# my new project



## bettaforu (Sep 6, 2009)

I am starting a new shrimp project. Here are some pics of the new arrivals
they will get brighter once they settle in.

These are Tigers that breed true blue  they don't have stripes that are visable, because they are blue instead of black....still a Tiger though and all with orange eyes. Developed in Germany.


















They won't be for sale for a while.


----------



## bettaforu (Sep 6, 2009)

So I am going to breed these by themselves first, then eventually I am going to cross them on my blue panda Taiwans to see what comes out of that pot! 

Should get something fancy and hopefully in blue.

I LOVE blue shrimps so when I had the chance to get these I could not resist
a friend offered them to me and I picked them up last weekend in the US.

I have both adults and juvies so hoping the females get berried fast.


----------



## randy (Jan 29, 2012)

Very nice. I'd be so happy if we have supply of locally bred Royal Blue.


----------



## jumpsmasher (Oct 1, 2012)

*Royal Blue Tigers*

Very nice Anna. Royal Blue Tigers are one of my favourite shrimps as well. Just love the semi-transparent blue hue they give off when they are in the light.

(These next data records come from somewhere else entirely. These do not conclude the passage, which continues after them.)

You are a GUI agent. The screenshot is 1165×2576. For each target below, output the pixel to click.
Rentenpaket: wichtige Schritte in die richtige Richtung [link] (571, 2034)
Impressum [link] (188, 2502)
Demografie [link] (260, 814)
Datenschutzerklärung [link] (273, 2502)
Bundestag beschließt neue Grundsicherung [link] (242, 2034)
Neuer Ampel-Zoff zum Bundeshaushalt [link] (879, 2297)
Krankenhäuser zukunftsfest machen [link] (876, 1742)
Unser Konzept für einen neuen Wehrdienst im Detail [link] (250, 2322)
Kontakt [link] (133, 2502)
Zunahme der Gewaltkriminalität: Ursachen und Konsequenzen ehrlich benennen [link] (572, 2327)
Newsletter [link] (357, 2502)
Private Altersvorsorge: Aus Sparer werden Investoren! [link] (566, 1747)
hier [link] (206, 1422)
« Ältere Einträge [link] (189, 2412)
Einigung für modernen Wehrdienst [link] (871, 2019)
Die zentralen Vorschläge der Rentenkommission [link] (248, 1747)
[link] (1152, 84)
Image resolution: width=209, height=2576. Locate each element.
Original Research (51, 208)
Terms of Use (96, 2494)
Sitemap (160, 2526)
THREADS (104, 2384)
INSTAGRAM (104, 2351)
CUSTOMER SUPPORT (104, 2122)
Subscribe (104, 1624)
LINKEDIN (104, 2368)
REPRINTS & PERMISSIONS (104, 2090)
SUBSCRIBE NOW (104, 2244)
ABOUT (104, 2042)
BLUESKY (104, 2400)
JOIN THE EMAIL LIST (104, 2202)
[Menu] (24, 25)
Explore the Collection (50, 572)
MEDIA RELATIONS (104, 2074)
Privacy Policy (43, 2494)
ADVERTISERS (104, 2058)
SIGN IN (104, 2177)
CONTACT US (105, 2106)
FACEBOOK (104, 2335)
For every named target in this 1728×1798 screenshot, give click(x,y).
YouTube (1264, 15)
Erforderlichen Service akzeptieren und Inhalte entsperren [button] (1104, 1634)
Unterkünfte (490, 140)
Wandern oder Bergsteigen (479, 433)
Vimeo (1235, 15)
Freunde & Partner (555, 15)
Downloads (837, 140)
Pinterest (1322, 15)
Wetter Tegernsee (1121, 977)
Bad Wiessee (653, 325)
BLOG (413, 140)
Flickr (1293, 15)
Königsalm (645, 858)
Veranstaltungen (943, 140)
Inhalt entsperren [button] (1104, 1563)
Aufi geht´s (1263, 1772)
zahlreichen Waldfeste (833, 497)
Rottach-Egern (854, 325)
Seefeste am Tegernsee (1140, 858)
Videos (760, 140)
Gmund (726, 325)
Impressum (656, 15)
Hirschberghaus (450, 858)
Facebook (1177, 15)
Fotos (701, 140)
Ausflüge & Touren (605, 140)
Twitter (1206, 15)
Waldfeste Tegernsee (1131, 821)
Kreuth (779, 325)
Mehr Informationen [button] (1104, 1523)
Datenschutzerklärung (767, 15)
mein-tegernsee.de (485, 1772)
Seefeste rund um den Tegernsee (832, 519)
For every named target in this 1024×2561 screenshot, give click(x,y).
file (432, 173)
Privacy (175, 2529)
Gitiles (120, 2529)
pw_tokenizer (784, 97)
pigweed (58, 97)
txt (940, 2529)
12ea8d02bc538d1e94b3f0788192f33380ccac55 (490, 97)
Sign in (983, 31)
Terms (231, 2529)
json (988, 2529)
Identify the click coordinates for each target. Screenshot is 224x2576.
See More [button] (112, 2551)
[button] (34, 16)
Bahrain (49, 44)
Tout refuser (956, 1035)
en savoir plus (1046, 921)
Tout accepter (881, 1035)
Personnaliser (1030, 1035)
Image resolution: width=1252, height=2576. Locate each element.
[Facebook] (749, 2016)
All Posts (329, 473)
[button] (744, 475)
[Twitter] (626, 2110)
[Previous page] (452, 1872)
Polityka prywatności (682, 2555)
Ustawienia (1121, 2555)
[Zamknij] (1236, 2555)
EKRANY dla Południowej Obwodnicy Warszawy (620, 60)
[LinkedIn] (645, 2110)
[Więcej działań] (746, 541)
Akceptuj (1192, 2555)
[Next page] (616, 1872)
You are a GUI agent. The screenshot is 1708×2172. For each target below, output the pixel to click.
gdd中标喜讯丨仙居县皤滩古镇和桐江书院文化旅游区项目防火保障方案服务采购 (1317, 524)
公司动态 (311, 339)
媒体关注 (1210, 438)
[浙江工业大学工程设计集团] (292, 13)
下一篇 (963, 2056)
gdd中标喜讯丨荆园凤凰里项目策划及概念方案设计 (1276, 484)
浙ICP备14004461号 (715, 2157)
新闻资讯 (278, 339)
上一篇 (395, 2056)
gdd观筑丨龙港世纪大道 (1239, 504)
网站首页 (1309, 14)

It is a shame they are not as wide spread as they really are quite the gem of the tiger family!


----------



## Fishfur (Mar 4, 2012)

Pardon me while I clean up the drool .


----------



## bettaforu (Sep 6, 2009)

Yeah they really truly sparkle with blue color. I have OEBTs too, but they don't look anywhere near these ones. I hope to get a colony going soon so I can breed enough to share.


----------